Células-Tronco e Vírus Modificado Unem Forças na Luta Contra Glioblastomas
Pesquisadores da UFMG revelam uma abordagem terapêutica inovadora que, em testes pré-clínicos, demonstrou capacidade de erradicar um dos cânceres cerebrais mais letais.
Reprodução
O Glioblastoma Multiforme (GBM) representa uma das fronteiras mais desafiadoras da oncologia, um tumor cerebral altamente agressivo com prognóstico devastador. A sua capacidade de infiltração e a elevada taxa de recorrência, mesmo após cirurgias complexas e tratamentos adjuvantes como radioterapia e quimioterapia, deixam poucas opções para os pacientes. No Brasil, a incidência é alarmante, e a sobrevida média raramente ultrapassa um ano, com a grande maioria dos pacientes sucumbindo à doença em dois anos.
Contudo, um horizonte de esperança emerge dos laboratórios do Departamento de Patologia da Universidade Federal de Minas Gerais (UFMG). Uma equipe de pesquisadores, liderada por Alexander Birbrair, desenvolveu uma estratégia terapêutica inovadora que, em testes pré-clínicos com camundongos, conseguiu erradicar tanto o tumor original quanto suas temidas ramificações.
A essência dessa nova abordagem reside na utilização de células-tronco neurais, isoladas de tecido muscular esquelético – uma fonte abundante e de fácil acesso. A grande vantagem é que essas células, uma vez injetadas no cérebro, não apenas sobrevivem sem formar tumores, mas também demonstram um notável tropismo, ou seja, uma tendência natural a migrar em direção às células tumorais de GBM, independentemente de sua localização.
A inovação não para por aí. Os cientistas da UFMG foram além, empregando engenharia genética para modificar o vírus HIV – o causador da AIDS – tornando-o inofensivo e transformando-o em um “cavalo de Troia” terapêutico. Este vírus modificado foi usado para inserir a sequência de uma proteína antitumoral, a TRAIL, no DNA das células-tronco neurais. Assim, as células-tronco atuam como “veículos inteligentes”, transportando a carga viral modificada que, ao se aproximar dos focos tumorais, libera a proteína TRAIL, induzindo a morte das células cancerosas.

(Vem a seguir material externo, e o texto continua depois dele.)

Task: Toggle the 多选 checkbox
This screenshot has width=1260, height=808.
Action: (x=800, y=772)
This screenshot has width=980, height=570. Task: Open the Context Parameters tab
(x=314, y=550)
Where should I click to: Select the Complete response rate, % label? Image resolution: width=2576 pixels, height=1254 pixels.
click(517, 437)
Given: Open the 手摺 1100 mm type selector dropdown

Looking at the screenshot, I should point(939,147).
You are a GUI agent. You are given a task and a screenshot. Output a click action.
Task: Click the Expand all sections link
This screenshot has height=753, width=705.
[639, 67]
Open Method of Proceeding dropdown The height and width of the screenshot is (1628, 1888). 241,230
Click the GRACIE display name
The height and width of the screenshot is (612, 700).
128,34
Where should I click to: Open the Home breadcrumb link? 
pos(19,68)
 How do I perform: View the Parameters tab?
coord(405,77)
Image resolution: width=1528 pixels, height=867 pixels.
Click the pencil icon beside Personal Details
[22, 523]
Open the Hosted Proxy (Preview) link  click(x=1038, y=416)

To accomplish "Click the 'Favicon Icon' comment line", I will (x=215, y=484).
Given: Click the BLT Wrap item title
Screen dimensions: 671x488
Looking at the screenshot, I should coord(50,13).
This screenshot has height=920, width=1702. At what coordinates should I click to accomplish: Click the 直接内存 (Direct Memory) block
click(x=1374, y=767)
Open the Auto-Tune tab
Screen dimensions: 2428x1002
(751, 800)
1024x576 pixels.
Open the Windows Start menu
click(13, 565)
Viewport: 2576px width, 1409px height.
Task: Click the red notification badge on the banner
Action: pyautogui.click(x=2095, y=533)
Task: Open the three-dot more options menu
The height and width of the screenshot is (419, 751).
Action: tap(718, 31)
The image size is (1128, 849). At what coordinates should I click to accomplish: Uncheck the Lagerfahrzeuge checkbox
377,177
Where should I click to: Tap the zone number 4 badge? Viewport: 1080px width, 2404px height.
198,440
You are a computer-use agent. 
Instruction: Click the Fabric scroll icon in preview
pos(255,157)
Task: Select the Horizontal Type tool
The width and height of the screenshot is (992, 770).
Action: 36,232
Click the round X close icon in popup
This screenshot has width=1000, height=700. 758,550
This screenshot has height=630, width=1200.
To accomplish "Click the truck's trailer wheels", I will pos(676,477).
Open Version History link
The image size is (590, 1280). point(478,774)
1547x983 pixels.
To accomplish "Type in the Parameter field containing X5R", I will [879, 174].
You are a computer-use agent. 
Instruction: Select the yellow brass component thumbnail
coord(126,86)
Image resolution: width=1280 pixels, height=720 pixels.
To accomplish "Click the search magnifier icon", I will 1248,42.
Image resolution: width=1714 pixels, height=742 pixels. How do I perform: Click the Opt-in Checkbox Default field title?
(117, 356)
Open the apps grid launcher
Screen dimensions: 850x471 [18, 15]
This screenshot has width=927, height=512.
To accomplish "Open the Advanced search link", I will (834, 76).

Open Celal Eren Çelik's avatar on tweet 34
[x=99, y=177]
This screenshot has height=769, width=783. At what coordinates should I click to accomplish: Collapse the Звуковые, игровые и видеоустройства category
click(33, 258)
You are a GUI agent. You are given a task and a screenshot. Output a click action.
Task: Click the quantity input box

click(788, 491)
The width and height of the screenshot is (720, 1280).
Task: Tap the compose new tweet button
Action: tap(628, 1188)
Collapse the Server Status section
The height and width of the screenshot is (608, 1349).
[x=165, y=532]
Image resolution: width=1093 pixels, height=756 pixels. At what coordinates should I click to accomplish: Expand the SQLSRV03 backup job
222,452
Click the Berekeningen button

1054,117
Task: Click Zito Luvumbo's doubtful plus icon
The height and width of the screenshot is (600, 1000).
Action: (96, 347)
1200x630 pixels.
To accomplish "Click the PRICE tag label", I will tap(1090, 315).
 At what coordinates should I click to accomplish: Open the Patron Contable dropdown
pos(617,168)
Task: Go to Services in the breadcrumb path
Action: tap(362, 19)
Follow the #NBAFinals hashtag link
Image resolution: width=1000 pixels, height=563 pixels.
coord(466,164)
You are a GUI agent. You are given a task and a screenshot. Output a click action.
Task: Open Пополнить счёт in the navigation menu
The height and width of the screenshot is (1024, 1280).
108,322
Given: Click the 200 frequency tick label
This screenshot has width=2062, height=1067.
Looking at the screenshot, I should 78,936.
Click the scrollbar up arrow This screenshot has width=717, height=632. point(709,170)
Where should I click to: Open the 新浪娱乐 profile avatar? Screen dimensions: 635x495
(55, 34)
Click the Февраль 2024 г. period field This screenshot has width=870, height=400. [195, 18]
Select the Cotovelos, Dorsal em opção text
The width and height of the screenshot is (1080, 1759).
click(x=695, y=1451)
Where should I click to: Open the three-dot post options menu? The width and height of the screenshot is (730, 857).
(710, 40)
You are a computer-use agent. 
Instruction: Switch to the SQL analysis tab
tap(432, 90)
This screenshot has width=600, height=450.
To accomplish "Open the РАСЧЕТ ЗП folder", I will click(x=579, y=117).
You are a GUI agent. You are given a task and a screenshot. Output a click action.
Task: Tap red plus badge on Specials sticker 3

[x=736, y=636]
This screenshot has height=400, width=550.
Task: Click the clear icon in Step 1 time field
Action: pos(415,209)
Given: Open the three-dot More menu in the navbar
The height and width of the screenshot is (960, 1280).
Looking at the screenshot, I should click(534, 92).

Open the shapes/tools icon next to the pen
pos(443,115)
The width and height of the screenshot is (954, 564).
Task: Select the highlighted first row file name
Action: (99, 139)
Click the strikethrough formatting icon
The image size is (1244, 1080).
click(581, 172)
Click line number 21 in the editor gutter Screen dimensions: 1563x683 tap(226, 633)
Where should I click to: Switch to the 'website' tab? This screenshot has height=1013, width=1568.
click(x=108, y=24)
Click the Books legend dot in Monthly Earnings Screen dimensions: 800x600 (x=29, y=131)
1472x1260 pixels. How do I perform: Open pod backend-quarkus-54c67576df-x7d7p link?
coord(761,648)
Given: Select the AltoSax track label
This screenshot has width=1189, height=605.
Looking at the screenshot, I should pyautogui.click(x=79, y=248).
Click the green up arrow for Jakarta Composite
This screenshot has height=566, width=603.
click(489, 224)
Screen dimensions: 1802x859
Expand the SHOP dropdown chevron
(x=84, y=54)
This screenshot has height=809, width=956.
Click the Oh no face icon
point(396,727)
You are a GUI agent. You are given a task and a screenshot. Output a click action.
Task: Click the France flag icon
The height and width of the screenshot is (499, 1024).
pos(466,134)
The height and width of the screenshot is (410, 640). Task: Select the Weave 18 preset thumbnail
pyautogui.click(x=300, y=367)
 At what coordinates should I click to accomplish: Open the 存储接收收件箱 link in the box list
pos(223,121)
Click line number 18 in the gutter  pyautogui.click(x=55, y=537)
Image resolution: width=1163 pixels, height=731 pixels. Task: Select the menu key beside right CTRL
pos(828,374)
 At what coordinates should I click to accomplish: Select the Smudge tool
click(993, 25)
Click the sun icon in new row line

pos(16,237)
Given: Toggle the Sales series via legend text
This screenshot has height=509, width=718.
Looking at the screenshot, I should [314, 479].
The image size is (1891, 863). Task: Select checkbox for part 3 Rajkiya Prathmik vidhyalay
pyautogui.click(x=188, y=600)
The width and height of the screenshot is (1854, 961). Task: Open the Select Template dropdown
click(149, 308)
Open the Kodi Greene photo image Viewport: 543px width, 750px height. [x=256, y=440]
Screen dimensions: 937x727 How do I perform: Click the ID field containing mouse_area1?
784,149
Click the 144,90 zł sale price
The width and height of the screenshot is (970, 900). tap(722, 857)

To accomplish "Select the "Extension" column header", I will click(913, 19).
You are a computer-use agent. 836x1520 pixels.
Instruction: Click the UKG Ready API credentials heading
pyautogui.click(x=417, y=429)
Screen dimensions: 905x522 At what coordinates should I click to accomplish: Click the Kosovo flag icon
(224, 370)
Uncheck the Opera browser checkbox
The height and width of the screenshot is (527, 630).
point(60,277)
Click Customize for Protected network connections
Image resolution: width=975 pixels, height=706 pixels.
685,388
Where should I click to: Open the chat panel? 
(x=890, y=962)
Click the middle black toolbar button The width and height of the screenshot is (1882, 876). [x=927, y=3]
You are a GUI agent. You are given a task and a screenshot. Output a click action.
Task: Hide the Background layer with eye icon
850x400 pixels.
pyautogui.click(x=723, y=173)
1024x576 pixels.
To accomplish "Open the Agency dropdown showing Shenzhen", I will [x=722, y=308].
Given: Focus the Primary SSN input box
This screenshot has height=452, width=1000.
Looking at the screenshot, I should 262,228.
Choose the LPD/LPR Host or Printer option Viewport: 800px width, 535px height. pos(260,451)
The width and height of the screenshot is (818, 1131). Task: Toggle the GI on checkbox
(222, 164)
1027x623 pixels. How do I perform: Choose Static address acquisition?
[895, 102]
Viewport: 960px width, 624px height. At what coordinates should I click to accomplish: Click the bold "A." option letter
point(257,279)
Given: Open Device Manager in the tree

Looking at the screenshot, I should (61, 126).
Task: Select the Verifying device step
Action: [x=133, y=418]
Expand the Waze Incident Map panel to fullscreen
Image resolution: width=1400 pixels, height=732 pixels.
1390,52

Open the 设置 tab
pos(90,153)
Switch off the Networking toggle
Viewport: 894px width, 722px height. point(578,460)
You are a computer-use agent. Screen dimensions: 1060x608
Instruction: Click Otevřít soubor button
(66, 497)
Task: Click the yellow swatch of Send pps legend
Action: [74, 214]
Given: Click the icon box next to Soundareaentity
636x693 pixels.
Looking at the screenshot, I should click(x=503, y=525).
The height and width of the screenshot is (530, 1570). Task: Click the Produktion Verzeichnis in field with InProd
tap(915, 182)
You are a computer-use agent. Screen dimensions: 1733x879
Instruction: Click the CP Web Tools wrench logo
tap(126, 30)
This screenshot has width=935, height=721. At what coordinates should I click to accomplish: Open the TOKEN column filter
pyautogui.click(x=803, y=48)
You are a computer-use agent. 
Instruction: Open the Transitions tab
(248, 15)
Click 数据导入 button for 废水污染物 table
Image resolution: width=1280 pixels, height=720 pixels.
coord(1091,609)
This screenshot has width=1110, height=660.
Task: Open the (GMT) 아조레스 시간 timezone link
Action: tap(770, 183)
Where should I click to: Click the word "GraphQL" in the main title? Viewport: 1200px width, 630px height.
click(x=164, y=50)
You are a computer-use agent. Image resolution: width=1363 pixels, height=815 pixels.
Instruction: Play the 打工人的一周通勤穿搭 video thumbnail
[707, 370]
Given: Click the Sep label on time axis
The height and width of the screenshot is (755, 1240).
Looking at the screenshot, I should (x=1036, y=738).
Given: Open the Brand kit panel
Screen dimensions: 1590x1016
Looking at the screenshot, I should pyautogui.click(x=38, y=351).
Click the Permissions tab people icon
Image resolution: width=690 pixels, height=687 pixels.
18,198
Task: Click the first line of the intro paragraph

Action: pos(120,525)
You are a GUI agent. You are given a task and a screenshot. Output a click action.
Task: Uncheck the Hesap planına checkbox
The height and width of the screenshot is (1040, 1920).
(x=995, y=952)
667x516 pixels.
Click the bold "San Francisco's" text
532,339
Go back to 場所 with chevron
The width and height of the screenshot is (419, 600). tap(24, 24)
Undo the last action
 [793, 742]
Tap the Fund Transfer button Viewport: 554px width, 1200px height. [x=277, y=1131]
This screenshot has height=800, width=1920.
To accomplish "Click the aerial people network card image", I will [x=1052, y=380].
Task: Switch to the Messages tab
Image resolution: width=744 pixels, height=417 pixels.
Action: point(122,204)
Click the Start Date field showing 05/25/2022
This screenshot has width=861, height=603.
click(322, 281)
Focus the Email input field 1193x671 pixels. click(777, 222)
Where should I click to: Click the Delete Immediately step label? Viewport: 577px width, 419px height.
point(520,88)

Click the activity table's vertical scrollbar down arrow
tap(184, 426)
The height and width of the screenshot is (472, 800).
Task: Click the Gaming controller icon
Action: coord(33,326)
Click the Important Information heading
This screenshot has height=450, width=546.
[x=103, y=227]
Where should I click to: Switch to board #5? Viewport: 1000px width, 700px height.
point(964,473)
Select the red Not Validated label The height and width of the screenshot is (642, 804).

Essa dupla estratégia – a capacidade de as células-tronco detectarem e migrarem para os tumores satélites, aliada à entrega direcionada de um agente antitumoral por um vírus remodelado – é o que confere a essa pesquisa um potencial revolucionário. Ela ataca o cerne do problema da recorrência do GBM, que são os tumores satélites que a cirurgia e a radioterapia/quimioterapia muitas vezes não conseguem alcançar. A possibilidade de usar vírus com tropismo neuronal, como o da Zika, para fins terapêuticos em doenças neurodegenerativas no futuro, abre ainda mais caminhos para a biomedicina.
Por que isso importa?
Contexto Rápido
- A taxa de sobrevida para pacientes com Glioblastoma Multiforme (GBM) tem se mantido estagnada há décadas, com poucas inovações terapêuticas que alterem significativamente o prognóstico sombrio.
- No Brasil, a incidência de tumores do sistema nervoso central é de aproximadamente 7 em cada 100 mil habitantes, com a maioria dos pacientes de GBM evoluindo para óbito em menos de dois anos.
- A pesquisa em terapia gênica e celular, incluindo o uso de vírus oncolíticos e células-tronco como vetores, é uma das tendências mais promissoras na oncologia e neurociência contemporânea.